Las autoridades penitenciales salvadoreñas han desarrollado un particular programa para lograr la reinserción a la sociedad de las reclusas del mayor penal de mujeres del país.
Aunque su experiencia cotidiana se limita a desfilar por los pasillos de una prisión, las reclusas del penal de Ilopango, el mayor reclusorio de mujeres salvadoreño, realizaron un desfile en el que modelaron los diseños de sus propias compañeras.
Las rejas llenas de moho se abrieron y una esbelta joven trigueña comenzó a pisar la alfombra roja luciendo un vestido casual elaborado a mano por otra de las reclusas que participó en el “Fashion 2008”, el certamen de moda que las mismas reclusas organizan.
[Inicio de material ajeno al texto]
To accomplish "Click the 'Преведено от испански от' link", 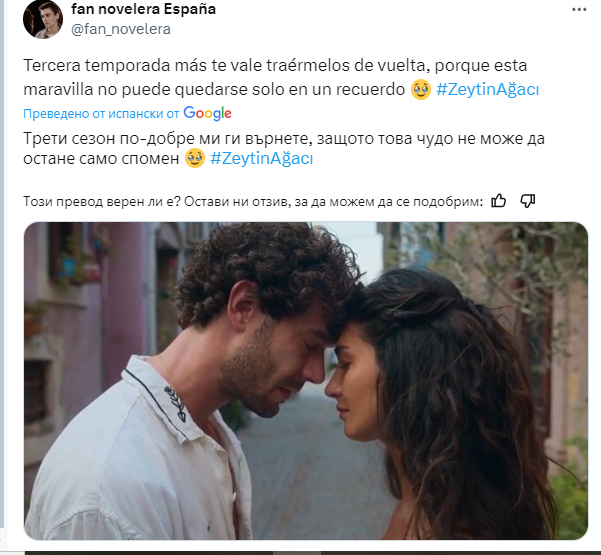I will tap(101, 114).
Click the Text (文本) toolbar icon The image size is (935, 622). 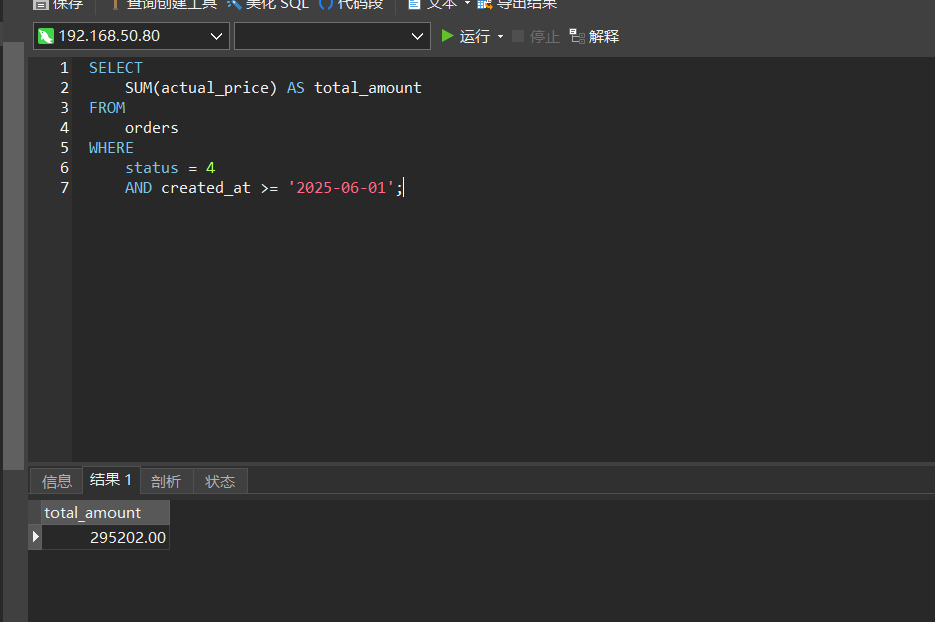[414, 4]
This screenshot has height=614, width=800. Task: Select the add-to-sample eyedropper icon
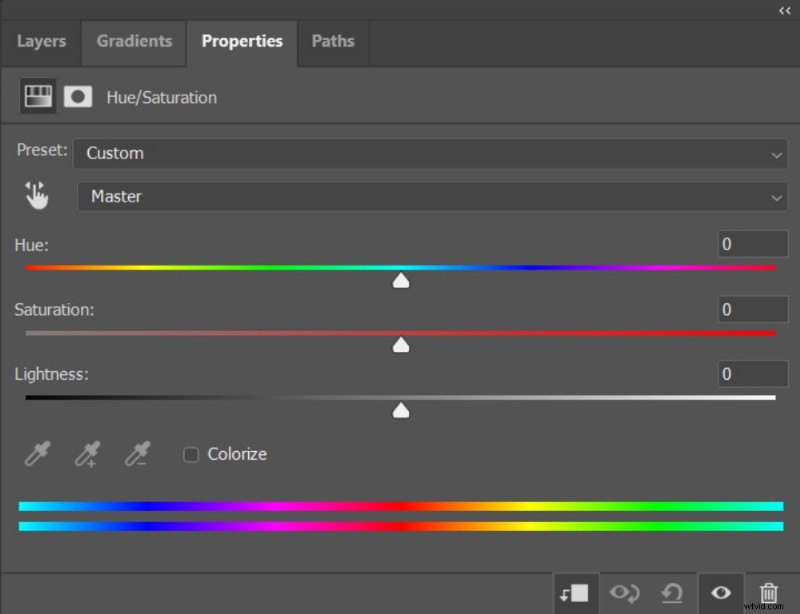tap(87, 454)
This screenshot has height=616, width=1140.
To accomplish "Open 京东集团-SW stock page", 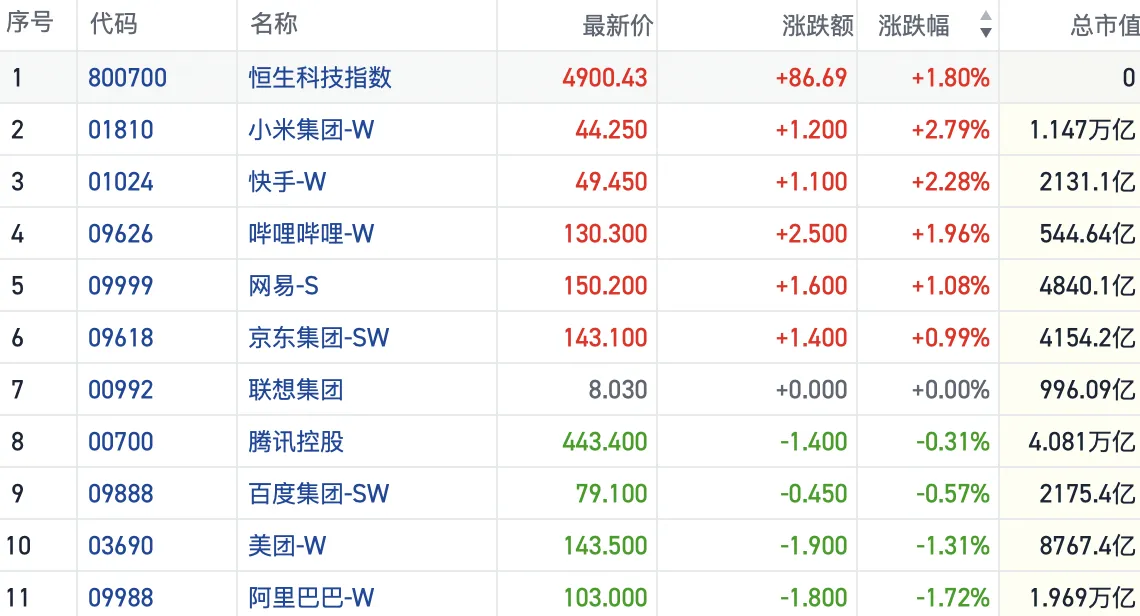I will 318,338.
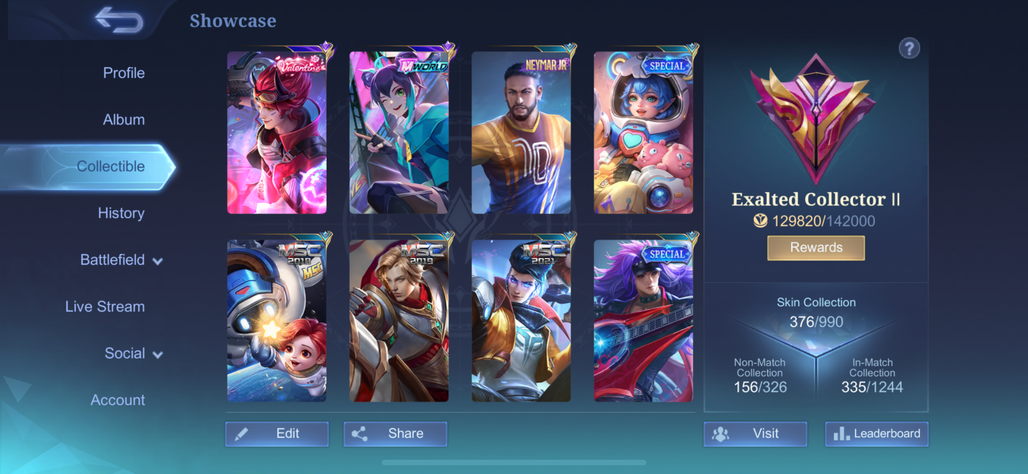View the Skin Collection 376/990 stat
This screenshot has width=1028, height=474.
point(816,313)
Así, la principal cárcel de mujeres se transformó: las prisioneras se transportaron al mundo de la moda y el glamour.
RECLUSAS ENTUSIASMADAS
“Éste es mi segundo desfile de modas (en la cárcel), ya me está gustando esto del modelaje, me siento bien, ya me gusta que me admiren”, dijo Laura Orellana, de 22 años, la modelo que más aplausos recibió en el evento que por segunda vez se realiza en esta prisión para mujeres.
Orellana guarda prisión desde el 2004, cumpliendo una condena de cuatro años, por el delito de robo.
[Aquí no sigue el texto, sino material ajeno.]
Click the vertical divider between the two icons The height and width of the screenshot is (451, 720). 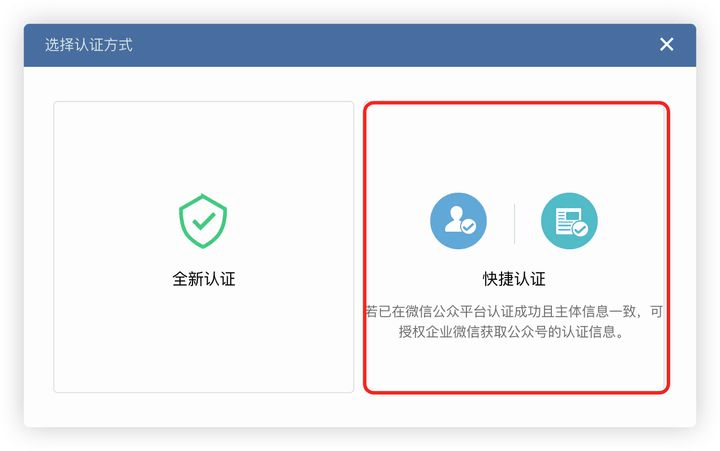[x=514, y=224]
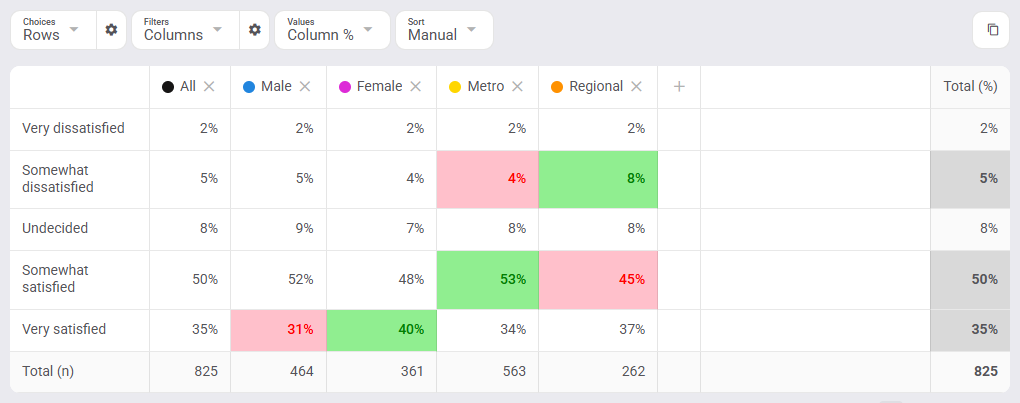
Task: Click the magenta Female color dot
Action: tap(345, 87)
“Cometí un error y estoy pagando por eso, ahora estoy tomando la oportunidad que me han dado y cuando salga voy a dedicarme al modelaje”, agregó.
DE RIÑAS A MODELAJE
El evento se realizó en un pequeño salón, mientras una multitud coreaba y aplaudía, unas sentadas y otras amontonadas en rejas aledañas.
El reclusorio tiene una población de 700 internas y hace tres años fue escenario de riñas entre pandilleras que dejaron un muerto y tres heridos.
Orellana, que al final ganó el premio como mejor modelo con traje casual y vestido de novia, fue ovacionada por el público.
El vestido fue elaborado por su amiga y compañera de prisión María Ángela Beltrán, de 51 años, quien paga una condena de 30 años de cárcel por el delito de homicidio.
HASTA VESTIDOS DE NOVIA
Las reclusas modelaron trajes informales, de noche y hasta de novia, que fueron confeccionados al interior del recinto.
Las autoridades penitenciarias les entregaron hilos para croché, perlas y lentejuelas para que las modistas las incorporaran en sus diseños.
Los trajes confeccionados por las reclusas del penal de Ilopango serán expuestos en la tienda principal del recinto.
Los fondos son entregados por las reclusas a sus familiares.
Las reclusas también confeccionan otros artículos como almohadas con varios diseños o nombres, adornos de madera y peluches.
PROGRAMA DE REINSERCIÓn
La actividad se realizó como parte de los programas de reinserción que impulsan las autoridades.
“El objetivo es demostrarle a la sociedad que ellas merecen una segunda oportunidad. Están trabajando en un proyecto de vida”, dijo a la AP el vocero de la Dirección General de Centros Penales, Alberto Uribe.